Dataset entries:
----------

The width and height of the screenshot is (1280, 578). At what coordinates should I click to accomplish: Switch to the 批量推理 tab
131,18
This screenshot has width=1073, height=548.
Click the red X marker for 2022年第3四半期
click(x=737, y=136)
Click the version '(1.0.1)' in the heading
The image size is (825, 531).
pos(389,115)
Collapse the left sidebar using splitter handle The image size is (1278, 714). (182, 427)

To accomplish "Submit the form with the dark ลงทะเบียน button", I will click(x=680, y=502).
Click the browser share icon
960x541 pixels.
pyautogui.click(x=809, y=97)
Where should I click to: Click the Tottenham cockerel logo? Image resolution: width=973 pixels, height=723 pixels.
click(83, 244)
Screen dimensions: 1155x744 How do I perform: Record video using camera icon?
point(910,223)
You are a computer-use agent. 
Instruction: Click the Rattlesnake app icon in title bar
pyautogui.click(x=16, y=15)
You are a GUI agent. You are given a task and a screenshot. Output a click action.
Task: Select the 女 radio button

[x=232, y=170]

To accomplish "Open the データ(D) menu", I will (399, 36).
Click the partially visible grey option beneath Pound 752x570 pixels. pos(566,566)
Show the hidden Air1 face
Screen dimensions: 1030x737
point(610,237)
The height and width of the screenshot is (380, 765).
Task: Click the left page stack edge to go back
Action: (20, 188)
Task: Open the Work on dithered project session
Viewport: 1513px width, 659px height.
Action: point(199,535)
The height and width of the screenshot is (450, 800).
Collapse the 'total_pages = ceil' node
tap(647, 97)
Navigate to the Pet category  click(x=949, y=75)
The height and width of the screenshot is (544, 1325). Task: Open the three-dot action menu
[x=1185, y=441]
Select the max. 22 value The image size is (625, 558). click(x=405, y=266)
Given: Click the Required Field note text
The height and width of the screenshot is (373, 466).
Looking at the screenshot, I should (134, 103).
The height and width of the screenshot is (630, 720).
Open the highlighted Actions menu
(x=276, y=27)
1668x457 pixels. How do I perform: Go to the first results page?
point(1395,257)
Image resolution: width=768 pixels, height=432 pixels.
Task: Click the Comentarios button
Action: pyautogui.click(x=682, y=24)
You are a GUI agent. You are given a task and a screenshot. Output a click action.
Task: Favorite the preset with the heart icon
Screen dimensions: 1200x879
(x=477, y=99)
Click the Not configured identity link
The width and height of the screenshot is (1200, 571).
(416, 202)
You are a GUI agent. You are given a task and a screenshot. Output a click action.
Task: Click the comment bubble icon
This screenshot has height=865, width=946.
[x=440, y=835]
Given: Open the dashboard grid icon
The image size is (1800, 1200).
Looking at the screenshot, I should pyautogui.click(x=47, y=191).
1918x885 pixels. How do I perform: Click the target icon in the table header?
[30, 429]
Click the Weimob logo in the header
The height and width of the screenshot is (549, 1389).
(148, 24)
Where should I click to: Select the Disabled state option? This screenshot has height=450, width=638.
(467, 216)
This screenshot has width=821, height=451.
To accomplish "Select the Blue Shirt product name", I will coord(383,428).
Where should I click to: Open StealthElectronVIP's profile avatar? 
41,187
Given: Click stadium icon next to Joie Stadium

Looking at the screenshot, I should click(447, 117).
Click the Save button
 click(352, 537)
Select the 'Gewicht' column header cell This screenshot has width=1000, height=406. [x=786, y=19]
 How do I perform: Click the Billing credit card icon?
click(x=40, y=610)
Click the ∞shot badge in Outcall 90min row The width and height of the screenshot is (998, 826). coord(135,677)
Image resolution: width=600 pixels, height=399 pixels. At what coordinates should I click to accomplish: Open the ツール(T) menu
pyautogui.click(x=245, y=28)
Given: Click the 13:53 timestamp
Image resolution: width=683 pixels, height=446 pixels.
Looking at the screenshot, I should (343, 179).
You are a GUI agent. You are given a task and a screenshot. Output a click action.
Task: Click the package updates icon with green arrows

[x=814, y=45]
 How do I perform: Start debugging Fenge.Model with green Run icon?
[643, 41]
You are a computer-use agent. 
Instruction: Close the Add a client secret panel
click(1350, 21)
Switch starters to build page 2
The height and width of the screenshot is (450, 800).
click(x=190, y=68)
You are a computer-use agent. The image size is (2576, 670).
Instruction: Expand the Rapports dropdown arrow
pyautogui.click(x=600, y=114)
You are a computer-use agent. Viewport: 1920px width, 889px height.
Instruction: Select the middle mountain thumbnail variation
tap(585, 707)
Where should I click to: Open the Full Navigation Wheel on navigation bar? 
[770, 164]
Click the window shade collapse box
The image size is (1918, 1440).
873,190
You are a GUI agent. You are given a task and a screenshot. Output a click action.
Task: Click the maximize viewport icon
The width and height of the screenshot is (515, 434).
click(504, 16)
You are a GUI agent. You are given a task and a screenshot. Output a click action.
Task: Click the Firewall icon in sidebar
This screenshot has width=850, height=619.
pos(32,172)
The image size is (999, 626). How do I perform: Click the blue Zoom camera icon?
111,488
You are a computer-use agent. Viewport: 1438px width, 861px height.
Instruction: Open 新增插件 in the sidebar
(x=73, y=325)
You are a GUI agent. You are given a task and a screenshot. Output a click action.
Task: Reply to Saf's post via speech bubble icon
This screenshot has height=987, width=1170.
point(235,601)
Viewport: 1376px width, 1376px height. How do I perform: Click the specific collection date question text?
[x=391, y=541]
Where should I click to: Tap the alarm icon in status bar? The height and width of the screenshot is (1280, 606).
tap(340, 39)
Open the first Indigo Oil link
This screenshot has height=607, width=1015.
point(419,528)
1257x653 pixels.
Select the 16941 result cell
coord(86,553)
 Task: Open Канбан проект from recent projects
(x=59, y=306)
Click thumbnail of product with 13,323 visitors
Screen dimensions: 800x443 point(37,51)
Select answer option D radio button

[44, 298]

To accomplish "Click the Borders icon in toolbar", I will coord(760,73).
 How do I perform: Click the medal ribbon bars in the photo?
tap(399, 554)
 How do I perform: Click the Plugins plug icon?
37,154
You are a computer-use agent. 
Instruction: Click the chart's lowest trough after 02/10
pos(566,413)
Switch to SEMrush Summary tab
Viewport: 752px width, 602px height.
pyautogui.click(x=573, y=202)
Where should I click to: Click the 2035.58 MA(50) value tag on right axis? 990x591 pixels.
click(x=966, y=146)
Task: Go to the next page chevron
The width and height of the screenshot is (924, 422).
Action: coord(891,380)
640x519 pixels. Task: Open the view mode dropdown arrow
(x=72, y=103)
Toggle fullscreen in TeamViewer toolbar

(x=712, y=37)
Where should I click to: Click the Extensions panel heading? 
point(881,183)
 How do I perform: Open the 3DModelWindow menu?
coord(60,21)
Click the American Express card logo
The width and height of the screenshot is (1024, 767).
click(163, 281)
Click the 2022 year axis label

----------

__WHAT THE EXERCISE ASKS__
Beginning at the opening line of the data, transcribe each line exactly until you reach the line with "Given: Click the Required Field note text", which you also include, and go no further.

__RESULT FOR THIS TASK__
The width and height of the screenshot is (1280, 578). At what coordinates should I click to accomplish: Switch to the 批量推理 tab
131,18
This screenshot has width=1073, height=548.
Click the red X marker for 2022年第3四半期
click(x=737, y=136)
Click the version '(1.0.1)' in the heading
The image size is (825, 531).
pos(389,115)
Collapse the left sidebar using splitter handle The image size is (1278, 714). (182, 427)

To accomplish "Submit the form with the dark ลงทะเบียน button", I will click(x=680, y=502).
Click the browser share icon
960x541 pixels.
pyautogui.click(x=809, y=97)
Where should I click to: Click the Tottenham cockerel logo? Image resolution: width=973 pixels, height=723 pixels.
click(83, 244)
Screen dimensions: 1155x744 How do I perform: Record video using camera icon?
point(910,223)
You are a computer-use agent. 
Instruction: Click the Rattlesnake app icon in title bar
pyautogui.click(x=16, y=15)
You are a GUI agent. You are given a task and a screenshot. Output a click action.
Task: Select the 女 radio button

[x=232, y=170]

To accomplish "Open the データ(D) menu", I will (399, 36).
Click the partially visible grey option beneath Pound 752x570 pixels. pos(566,566)
Show the hidden Air1 face
Screen dimensions: 1030x737
point(610,237)
The height and width of the screenshot is (380, 765).
Task: Click the left page stack edge to go back
Action: (20, 188)
Task: Open the Work on dithered project session
Viewport: 1513px width, 659px height.
Action: point(199,535)
The height and width of the screenshot is (450, 800).
Collapse the 'total_pages = ceil' node
tap(647, 97)
Navigate to the Pet category  click(x=949, y=75)
The height and width of the screenshot is (544, 1325). Task: Open the three-dot action menu
[x=1185, y=441]
Select the max. 22 value The image size is (625, 558). click(x=405, y=266)
Given: Click the Required Field note text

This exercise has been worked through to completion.